Hey everyone,
Despite my best laid plans, this first month of 2019 has not seen me on tumblr all that much. I even missed recommendation day this month. But I want to share why this is, because speaking up about it is important for everyone, especially others who find themselves in similar situations. If you follow me on Twitter, you’ll have seen me talk about this already, but this is my Official Tumblr Post™.
On January 11th, 2019, I escaped an abusive home.

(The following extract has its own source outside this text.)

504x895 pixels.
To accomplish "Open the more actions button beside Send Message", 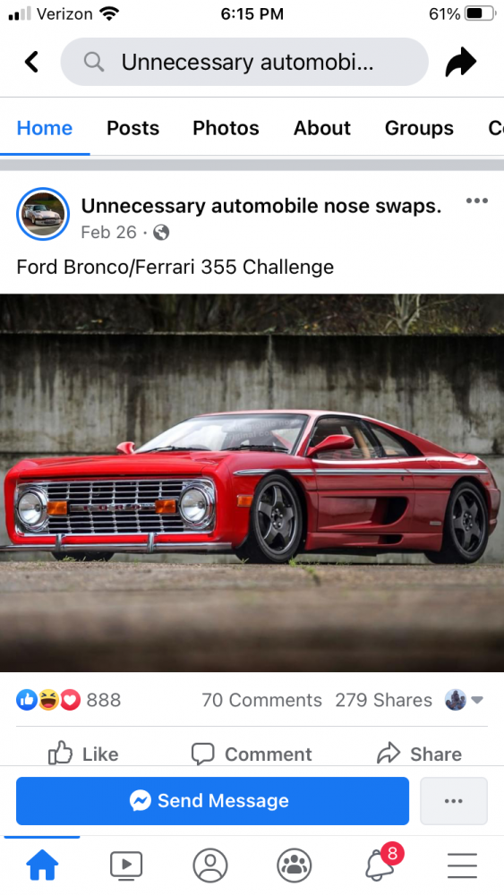I will [454, 801].
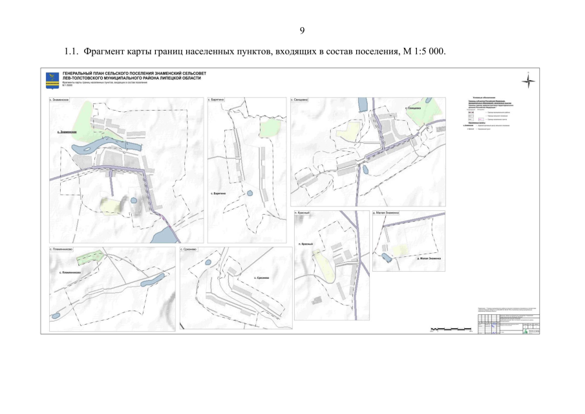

Some of you may remember that I was living with my brother, and yes, I am referring to that home. My brother became emotionally abusive, and he likely was so for much longer than I was aware of it. Beginning last summer, shortly after we moved to a new apartment, it started to get worse and worse until it hit crisis level. Over the course of several months, he didn’t help me when I had to go to the emergency room (twice) and put lots of energy into gaslighting me, ignoring me, mocking me, shouting at me, and otherwise turning my home into a place I no longer wanted to be. My cats were scared of him and began to lose weight. I could never keep the apartment clean because he did nothing to help. Also, it became clear that it was negatively affecting my physical health as well. This week, I was diagnosed with Essential Tremor, and the intensity of the stress the abuse put me under increased the severity of my tremors and ataxia symptoms.
The worst part? My parents didn’t believe me.
They still don’t.
I tried to tell my mother what was happening at Christmas, and she only screamed at me for causing drama and daring to act like an abused person. It was shortly after this that I realized I could not stay in that environment.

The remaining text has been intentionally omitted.